Despite the continued impact of the global recession on businesses, 59 percent of companies -- many without waiting for their own profits to recover -- recommitted to their communities by giving more to charity in 2012 than they did in 2007, before the recession took hold.
The report, available at no cost, is the leading annual analysis of corporate giving patterns. These commitments by companies also became more focused on specific program areas, leading with K-12 and higher education, and innovative, relying more on non-cash contributions such as products and skills, all signaling their desire for greater and longer-term societal impact through their investments.
"The world's largest companies saw that societal investments were a way to help with recovery, not only for their communities, but also for the companies themselves," said Daryl Brewster, CEO of CECP. "Fortune 500 companies know how intertwined they are with the communities around them; healthy companies need healthy communities. Even when times were tough for these companies, they understood that it was part of the path to recovery to continue to stand alongside their community partners."
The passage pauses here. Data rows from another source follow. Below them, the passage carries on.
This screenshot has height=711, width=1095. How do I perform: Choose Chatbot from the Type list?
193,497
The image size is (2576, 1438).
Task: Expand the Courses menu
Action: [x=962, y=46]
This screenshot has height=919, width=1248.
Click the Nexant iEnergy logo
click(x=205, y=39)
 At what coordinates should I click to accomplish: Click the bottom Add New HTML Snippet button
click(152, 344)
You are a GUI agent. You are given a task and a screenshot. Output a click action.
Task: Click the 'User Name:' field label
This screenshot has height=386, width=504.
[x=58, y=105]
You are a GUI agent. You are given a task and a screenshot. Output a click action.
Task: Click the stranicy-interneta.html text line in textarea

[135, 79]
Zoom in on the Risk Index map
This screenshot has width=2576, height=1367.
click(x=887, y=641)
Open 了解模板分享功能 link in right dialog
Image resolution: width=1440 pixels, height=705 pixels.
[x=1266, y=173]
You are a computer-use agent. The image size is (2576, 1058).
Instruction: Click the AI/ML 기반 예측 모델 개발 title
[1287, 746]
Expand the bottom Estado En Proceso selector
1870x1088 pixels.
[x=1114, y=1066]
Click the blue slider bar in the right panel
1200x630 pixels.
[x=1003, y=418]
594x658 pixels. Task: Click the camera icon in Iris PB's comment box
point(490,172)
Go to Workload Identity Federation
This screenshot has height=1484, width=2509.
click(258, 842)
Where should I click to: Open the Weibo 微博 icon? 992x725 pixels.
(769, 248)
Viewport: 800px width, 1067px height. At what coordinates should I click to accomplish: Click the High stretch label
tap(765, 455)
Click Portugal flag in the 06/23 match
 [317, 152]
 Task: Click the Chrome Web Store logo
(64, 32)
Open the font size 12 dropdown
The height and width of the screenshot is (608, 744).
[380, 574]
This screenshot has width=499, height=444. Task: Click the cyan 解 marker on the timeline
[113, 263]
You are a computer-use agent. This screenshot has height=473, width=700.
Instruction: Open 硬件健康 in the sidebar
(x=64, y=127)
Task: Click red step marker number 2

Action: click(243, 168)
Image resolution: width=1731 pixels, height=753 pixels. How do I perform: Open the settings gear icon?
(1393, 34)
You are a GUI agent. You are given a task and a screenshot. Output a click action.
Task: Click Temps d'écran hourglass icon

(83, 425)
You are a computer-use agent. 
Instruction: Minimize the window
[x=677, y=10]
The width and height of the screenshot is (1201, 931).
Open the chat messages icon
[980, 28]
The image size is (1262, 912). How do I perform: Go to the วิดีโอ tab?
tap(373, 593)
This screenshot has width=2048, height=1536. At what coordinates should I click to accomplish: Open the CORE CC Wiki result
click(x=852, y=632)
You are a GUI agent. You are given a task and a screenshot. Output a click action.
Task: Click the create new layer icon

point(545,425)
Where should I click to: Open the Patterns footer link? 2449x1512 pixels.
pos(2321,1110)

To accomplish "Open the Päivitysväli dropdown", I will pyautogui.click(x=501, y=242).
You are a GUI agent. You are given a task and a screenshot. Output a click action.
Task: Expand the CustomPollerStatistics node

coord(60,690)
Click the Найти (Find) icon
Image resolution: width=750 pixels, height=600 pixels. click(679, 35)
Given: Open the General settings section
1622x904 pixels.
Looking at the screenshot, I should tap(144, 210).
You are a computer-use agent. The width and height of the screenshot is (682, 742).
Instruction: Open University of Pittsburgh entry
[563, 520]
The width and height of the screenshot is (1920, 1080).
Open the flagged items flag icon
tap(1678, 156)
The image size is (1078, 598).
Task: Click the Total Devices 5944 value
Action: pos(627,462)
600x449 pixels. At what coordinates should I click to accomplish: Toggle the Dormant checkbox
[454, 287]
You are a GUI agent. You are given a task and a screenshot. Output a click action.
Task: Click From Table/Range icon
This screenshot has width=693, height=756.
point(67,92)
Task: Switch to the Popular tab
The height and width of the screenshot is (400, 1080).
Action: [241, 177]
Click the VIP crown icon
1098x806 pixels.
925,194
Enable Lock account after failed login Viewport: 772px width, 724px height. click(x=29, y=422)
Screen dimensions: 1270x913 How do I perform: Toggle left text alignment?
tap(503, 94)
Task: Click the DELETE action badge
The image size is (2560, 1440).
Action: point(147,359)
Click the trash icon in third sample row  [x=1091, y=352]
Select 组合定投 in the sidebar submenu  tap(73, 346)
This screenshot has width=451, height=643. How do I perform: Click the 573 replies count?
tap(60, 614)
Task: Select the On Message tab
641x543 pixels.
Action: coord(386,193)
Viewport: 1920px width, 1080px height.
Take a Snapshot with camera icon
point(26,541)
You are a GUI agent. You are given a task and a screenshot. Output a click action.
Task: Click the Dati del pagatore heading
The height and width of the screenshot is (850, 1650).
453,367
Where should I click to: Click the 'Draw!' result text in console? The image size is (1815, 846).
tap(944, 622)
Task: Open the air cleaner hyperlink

This year's “Giving in Numbers” represents trends drawing on data from a record 240 companies — including 60 of the largest 100 companies in the Fortune 500 — and reports more than $20 billion in total contributions in 2012.
"Companies are looking deeper into their core strategies and across business units to determine the most strategic ways to invest in addressing societal challenges," said Jonathan Spector, president and CEO of The Conference Board. "The benefit behind companies being a better community partner is that these societal solutions also solve core business challenges, simultaneously. From engaged employees to more efficient use of surplus products, benefits are streaming both ways."
Key findings include:
*Corporate societal giving showed considerable growth.
*Total giving increased for 59 percent of companies from 2007 to 2012, with 38 percent of all companies increasing their giving by 25 percent or more.
*Aggregate corporate giving rose by 42 percent ($4.48 billion) from 2007 to 2012 in inflation-adjusted dollars.
*Non-cash giving defined post-recession contributions.
*Of companies that provided non-cash support in 2007, the median percentage change in non-cash contributions was plus 38 percent in 2012.
*Non-cash support includes product donations and other in-kind resources, such as excess inventory, pro bono service, use of company facilities, intellectual property, land, and other asset donations.
*For the first time since “Giving in Numbers” was first released in 2006, giving to higher education and K–12 education was the most funded program area for all companies, representing 29 percent of the average company's programmatic allocation.
*Forty percent of companies expect giving to increase from 2012 to 2013, while 18 percent expect a giving reduction; 42 percent of companies expect no change in giving levels from 2012 to 2013.
“Giving in Numbers” is a relied-upon measurement tool for corporate senior executives to assess and build their companies' giving programs. The report's benchmarking section includes a Year-Over-Year Giving template with a step-by-step guide and definitions of terms used in the field. Giving officers report that this is a must-read as one starts or enhances a corporate giving program.